Calculating the limit of a sequence using Stirling's approximation

Question

I have the following limit:

$$ \lim_{n \to \infty} \frac{(2n)!\sqrt{n}}{n!^24^n} $$

Now, in order to get somewhere further in calculating this limit, I used Stirling's approximation that led me to the following:

$$ \lim_{n \to \infty} \left[\frac{(2n)!}{(2n)^{2n}e^{-2n}\sqrt{4\pi n}} \times \frac{(2n)^{2n}ne^{-2n}\sqrt{4\pi}}{n!^24^n} \right]= \lim_{n \to \infty} \frac{(2n)^{2n}ne^{-2n}\sqrt{4\pi}}{n!^24^n} $$

But am having trouble getting anywhere further on simplifying this. What is a direction I can take from this point on? Or should I have done a different approach perhaps? Any insights/hints are much welcome.

Answer 1

You appear to have made some errors applying Stirling’s approximation.

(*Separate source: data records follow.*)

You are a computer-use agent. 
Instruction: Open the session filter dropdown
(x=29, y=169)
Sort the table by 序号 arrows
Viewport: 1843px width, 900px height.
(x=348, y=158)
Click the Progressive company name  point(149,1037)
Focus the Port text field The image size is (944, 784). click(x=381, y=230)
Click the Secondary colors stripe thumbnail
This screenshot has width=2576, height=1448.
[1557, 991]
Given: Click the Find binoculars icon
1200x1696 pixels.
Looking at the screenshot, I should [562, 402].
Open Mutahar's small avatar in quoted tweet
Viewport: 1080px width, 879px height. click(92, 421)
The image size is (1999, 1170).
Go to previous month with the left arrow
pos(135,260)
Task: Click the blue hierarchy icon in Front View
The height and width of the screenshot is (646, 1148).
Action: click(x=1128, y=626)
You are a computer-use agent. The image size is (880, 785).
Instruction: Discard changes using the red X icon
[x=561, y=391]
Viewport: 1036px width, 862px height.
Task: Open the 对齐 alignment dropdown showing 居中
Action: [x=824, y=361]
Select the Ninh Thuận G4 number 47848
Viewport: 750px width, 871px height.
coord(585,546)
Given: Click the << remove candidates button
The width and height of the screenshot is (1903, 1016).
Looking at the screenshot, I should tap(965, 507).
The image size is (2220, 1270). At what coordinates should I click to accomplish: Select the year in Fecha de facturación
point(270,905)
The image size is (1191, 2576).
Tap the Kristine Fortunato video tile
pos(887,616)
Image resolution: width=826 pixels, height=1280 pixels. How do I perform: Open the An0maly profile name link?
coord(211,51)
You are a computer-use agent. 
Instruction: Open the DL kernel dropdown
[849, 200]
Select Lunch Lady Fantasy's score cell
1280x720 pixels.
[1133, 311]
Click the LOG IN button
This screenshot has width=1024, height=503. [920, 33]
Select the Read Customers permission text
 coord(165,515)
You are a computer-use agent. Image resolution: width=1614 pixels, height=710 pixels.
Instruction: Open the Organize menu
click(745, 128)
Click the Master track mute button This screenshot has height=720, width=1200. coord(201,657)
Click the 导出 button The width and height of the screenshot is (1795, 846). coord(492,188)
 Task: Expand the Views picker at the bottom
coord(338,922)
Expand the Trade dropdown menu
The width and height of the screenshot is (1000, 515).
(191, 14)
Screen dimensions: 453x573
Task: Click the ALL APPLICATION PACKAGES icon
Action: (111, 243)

I get

$$\frac{(2n)!}{n!^2}\approx\frac{\sqrt{4\pi n}\left(\frac{2n}e\right)^{2n}}{2\pi n\left(\frac{n}e\right)^{2n}}=\frac{2^{2n}}{\sqrt{\pi n}}=\frac{4^n}{\sqrt{\pi n}}\;.$$

Answer 2

Take: $$ lim_{n \to \infty} \frac{(2n)!\sqrt{n}}{n!^24^n} = lim_{n \to \infty} \frac{(2n)!}{n!^2} \cdot \frac{\sqrt{n}}{4^n} $$

Recall Stirling's Approximation:

$$n! \sim \sqrt{2\pi n}\left(\frac n e\right)^n$$

Whereby:

$$(2n)! \sim \sqrt{2\pi 2n}\left(\frac {2n} e\right)^{2n} = \sqrt{4\pi n}\left(\frac {2n} e\right)^{2n} = \sqrt{4}\sqrt{\pi n}\left(\frac {2n} e\right)^{2n} = 2\sqrt{\pi n}\left(\frac {2n} e\right)^{2n}$$

And:

$$n!^2 \sim \left(\sqrt{2\pi n}\left(\frac n e\right)^n\right)^2 = \left(\sqrt{2\pi n}\right)^2 \cdot \left(\left(\frac n e\right)^n\right)^2 =2\pi n \cdot \left(\frac n e\right)^{2n} $$

So: $$ lim_{n \to \infty} \frac{(2n)!}{n!^2} \cdot \frac{\sqrt{n}}{4^n} = \frac{2\sqrt{\pi n}\left(\frac {2n} e\right)^{2n}} {2\pi n \cdot \left(\frac n e\right)^{2n}} \cdot \frac{\sqrt{n}}{4^n} = \frac{\sqrt{\pi n}\left(\frac {2n} e\right)^{2n}} {\pi n \cdot \left(\frac n e\right)^{2n}} \cdot \frac{\sqrt{n}}{4^n} =\frac{\left(\frac {2n} e\right)^{2n}} {\left(\frac n e\right)^{2n}} \cdot \frac{\sqrt{\pi n}\sqrt{n}}{\pi n 4^n} $$ Continuing: $$ \frac{\left(\frac {2n} e\right)^{2n}} {\left(\frac n e\right)^{2n}} \cdot \frac{\sqrt{\pi n}\sqrt{n}}{\pi n 4^n} = \frac{\left(\frac {2n} e\right)^{2n}} {\left(\frac n e\right)^{2n}} \cdot \frac{\sqrt{\pi}\sqrt{n}\sqrt{n}}{\pi n 4^n} = \frac{\left(\frac {2n} e\right)^{2n}} {\left(\frac n e\right)^{2n}} \cdot \frac{\sqrt{\pi}n}{\pi n 4^n} = \frac{\left(\frac {2n} e\right)^{2n}} {\left(\frac n e\right)^{2n}} \cdot \frac{\sqrt{\pi}}{\pi 4^n} $$ Continuing: $$ \frac{\left(\frac {2n} e\right)^{2n}} {\left(\frac n e\right)^{2n}} \cdot \frac{\sqrt{\pi}}{\pi 4^n} = \left( \frac{\frac{2n}e}{\frac n e} \right)^{2n} \cdot \frac{\sqrt{\pi}}{\pi 4^n} =\left( \frac{2n}e\cdot\frac e n \right)^{2n} \cdot \frac{\sqrt{\pi}}{\pi 4^n} = 2^{2n}\cdot \frac{\sqrt{\pi}}{\pi 4^n} $$ Now we note that $4=2^2$, so $4^n= (2^2)^n = 2^{2n}$, whereby: $$ 2^{2n}\cdot \frac{\sqrt{\pi}}{\pi 4^n} = 2^{2n}\cdot \frac{\sqrt{\pi}}{\pi 2^{2n}} = \frac{\sqrt{\pi}2^{2n}}{\pi 2^{2n}} = \frac {\sqrt \pi}{\pi} = \pi^{1/2} \cdot \pi^{-1} = \pi^{-1/2} = \frac 1 {\sqrt{\pi}} $$